Rescale the part of the data that opens with the line containing "1867x543 pixels. Task: Sort" and closes with the line containing "tap(146, 185)", both ends included, giving only those lines again with their requests. Multiply every coordinate in the answers by 0.6 and round to whole numbers with halves going up, and leave the pictures out.

### Records for the task
──────────────────────────────
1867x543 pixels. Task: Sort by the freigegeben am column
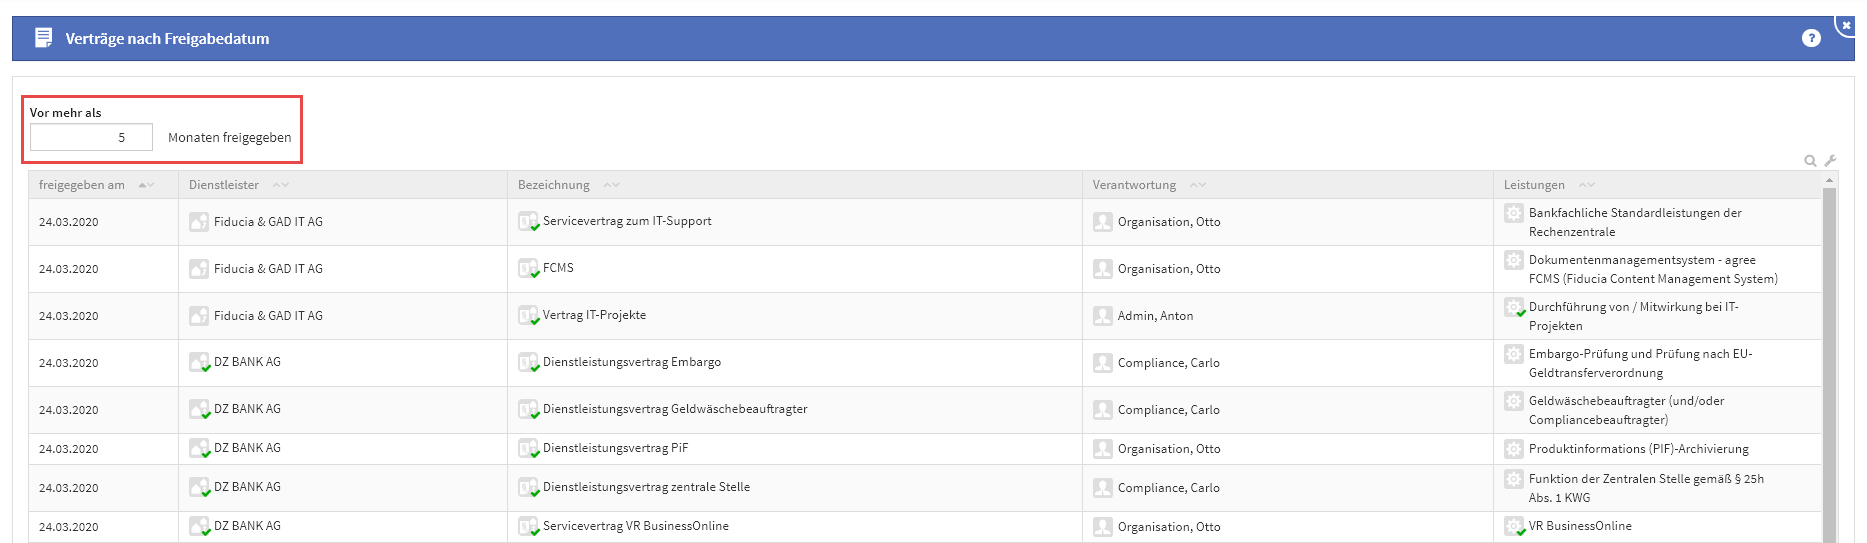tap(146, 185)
──────────────────────────────
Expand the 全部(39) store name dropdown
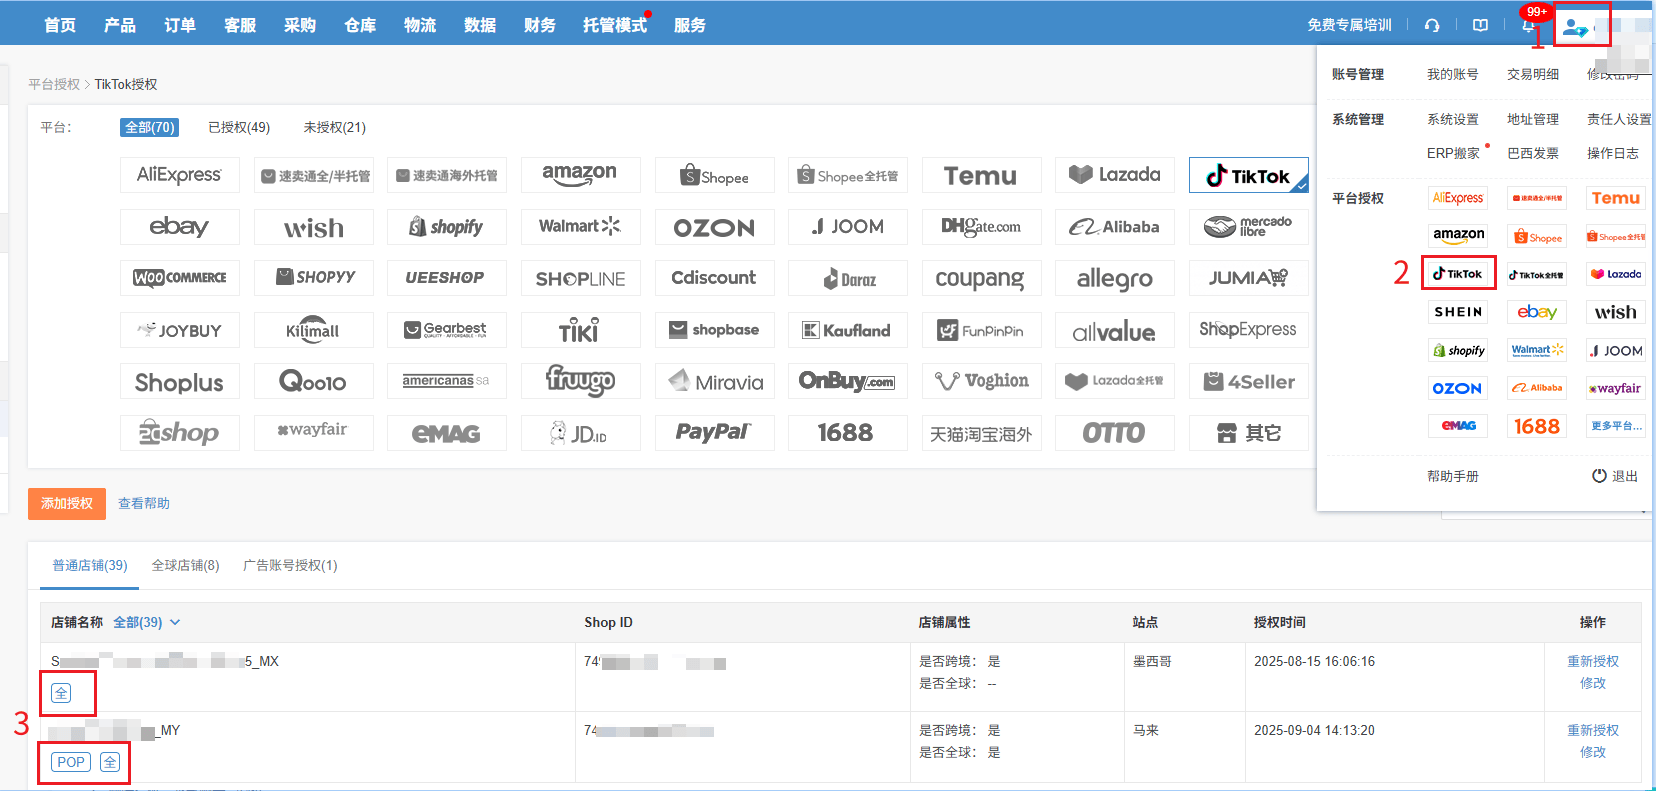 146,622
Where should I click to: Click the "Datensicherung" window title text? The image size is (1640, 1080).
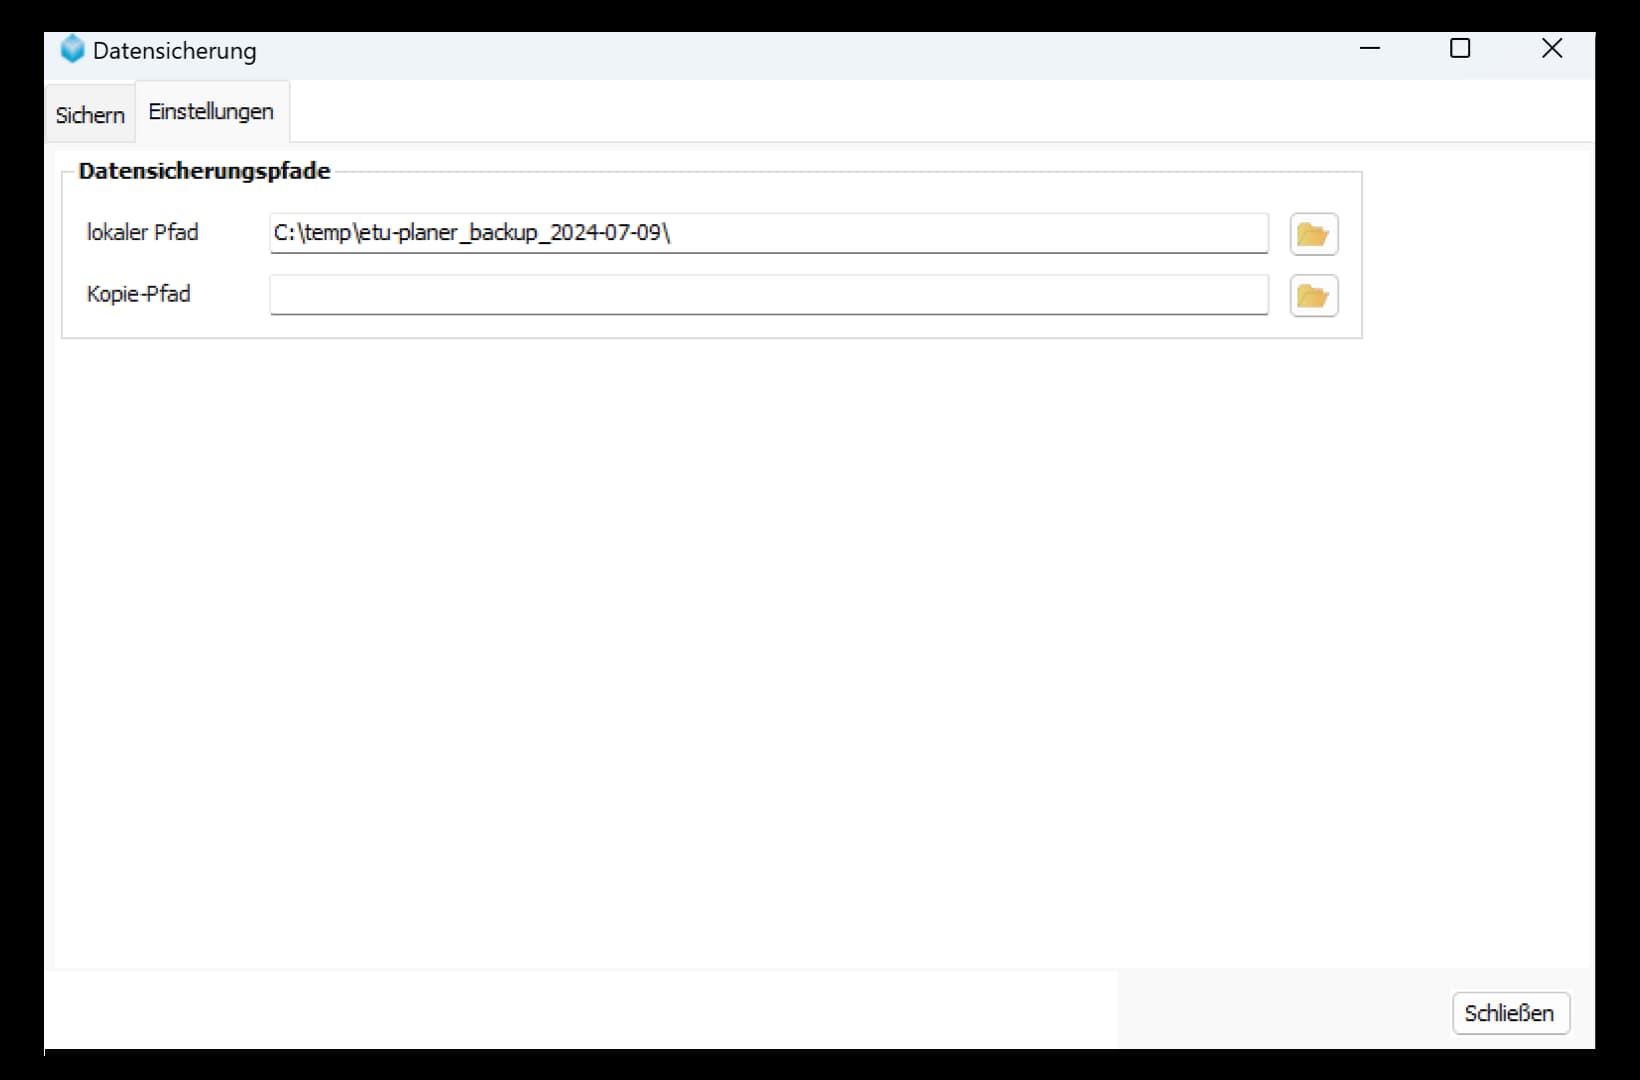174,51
──────────────────────────────
### Full output
1867x543 pixels. Task: Sort by the freigegeben am column
tap(88, 111)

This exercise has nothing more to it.